- [Excerpt]:
Start of Block

BrewDog stirs up Olympic fever

25th July, 2012 by db_staff

Scottish craft brewery, BrewDog, has unveiled a limited edition beer called “Never Mind the Anabolics.”

The brewery hopes this beer “will undermine global sponsorship deals for this summer’s games.”

Designed to “unmask the corporate beast of the world’s biggest sporting event and highlight the shallow nature of sponsorship”, the new beer contains creatine, guarana, lycii berries, kola nut, Gingko, matcha tea, maca powder and steroids – all of which are banned for professional athletes.

James Watt, cofounder of BrewDog said, “It seems a beer laced with performance enhancing ingredients isn’t actually illegal, but it is definitely frowned upon. However, we don’t think Never Mind the Anabolics is as absurd and obnoxious as the tenuous sponsorship deals from fast food chains and global mega breweries that seem to define the people’s games.

“A burger, can of fizzy pop and an industrial lager are not the most ideal preparation for the steeple chase or the dressage (for human or horse). So we decided to give the athletes something that was going to make them happier and better. A way to relax before a big event and at the same time, increase your chances of winning.

“Never Mind the Anabolics is a thorn in the side of the biggest corporate beast spawned this century. We don’t care what shampoo the athletes use, or what their favourite fast-food meal is, or even if they decide to drink tasteless, mass-produced fizzy yellow lager from global mega corporations – and if we did we wouldn’t believe the shameless advertisements peddling them.

“This is the craft beer community showing the sponsors of the games the finger in the best way we know how.”

A percentage of the proceeds of the craft beer is going towards a new surfboard for surfing dog called Abbie. BrewDog claims this is another “added snub to professional sports sponsorship.”

7 Responses to “BrewDog stirs up Olympic fever”

End of Block

- [Record excerpts]:
Start of Block

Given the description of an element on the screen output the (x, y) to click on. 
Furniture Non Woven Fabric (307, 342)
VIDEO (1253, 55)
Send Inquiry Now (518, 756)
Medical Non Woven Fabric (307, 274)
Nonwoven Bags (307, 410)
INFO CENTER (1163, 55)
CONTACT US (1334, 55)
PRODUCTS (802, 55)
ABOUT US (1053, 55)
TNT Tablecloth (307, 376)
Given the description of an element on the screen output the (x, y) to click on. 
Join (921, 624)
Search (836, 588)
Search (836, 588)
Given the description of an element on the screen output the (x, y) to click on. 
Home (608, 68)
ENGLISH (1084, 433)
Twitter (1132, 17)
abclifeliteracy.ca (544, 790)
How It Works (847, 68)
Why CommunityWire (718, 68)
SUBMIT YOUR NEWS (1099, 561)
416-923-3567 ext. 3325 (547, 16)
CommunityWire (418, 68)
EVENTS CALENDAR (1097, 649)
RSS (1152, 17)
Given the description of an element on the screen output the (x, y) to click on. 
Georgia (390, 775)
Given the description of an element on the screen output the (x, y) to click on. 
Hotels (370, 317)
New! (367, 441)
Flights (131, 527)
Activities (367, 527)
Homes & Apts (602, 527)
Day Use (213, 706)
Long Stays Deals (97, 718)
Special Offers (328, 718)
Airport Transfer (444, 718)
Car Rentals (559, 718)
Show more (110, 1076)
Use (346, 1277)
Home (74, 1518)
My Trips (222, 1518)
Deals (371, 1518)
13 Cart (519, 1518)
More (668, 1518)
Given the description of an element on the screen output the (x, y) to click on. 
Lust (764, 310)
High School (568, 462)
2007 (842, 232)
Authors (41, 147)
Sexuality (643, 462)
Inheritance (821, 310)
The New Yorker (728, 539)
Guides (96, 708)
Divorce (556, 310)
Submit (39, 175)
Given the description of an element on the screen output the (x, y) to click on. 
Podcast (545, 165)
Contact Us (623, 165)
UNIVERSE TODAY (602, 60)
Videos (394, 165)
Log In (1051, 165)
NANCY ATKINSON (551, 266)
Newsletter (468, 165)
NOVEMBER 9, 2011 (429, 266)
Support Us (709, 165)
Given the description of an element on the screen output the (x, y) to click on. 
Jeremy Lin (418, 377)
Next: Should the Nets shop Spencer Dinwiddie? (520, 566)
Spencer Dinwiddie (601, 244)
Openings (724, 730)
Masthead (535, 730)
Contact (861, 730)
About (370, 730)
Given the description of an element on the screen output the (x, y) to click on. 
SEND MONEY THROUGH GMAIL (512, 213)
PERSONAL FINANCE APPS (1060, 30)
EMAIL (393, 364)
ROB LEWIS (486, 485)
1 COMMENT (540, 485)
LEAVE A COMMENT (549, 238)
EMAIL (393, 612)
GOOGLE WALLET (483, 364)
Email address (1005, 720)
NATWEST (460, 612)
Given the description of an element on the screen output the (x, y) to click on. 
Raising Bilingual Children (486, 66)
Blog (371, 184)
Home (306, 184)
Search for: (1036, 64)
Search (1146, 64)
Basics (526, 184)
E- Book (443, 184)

End of Block

- [Aim of the task]: Pick up the article above about BrewDog's Olympic beer and carry it on from its final line.

- [Reply to the task]:
  1. While I love the sentiment of Brew Dogs anti-establishment stance, I can’t help thinking that their reliance on the major supermarkets for distribution is somewhat at odds with this.
    Punk IPA available from all good branches of Tesco, Sainsbury and Asda: not very ‘punk’ & anti establishment if you ask me.
    Why not take a real stance and only sell through independents? or be properly ‘punk’ and sell through unlicensed premises………

  2. Tim says:

    Because most of their consumers buy their beer at supermarkets and haven’t got time to go to an independent?

    • Good job we don’t all think like you………..
      What a kop-out to simply hand over your soul to the supermarkets in the name of an easy route to market
      Bet the Brew Dog salesman’s not so ‘anti’ when he sits in front of the ‘hard-nosed-kiss-my-butt’ supermarket buyers!

      By the way I don’t work for Diageo either; I’m an independent wine & spirit merchant who works hard to maintain an alternative route to market for interesting producers and enthusiastic consumers.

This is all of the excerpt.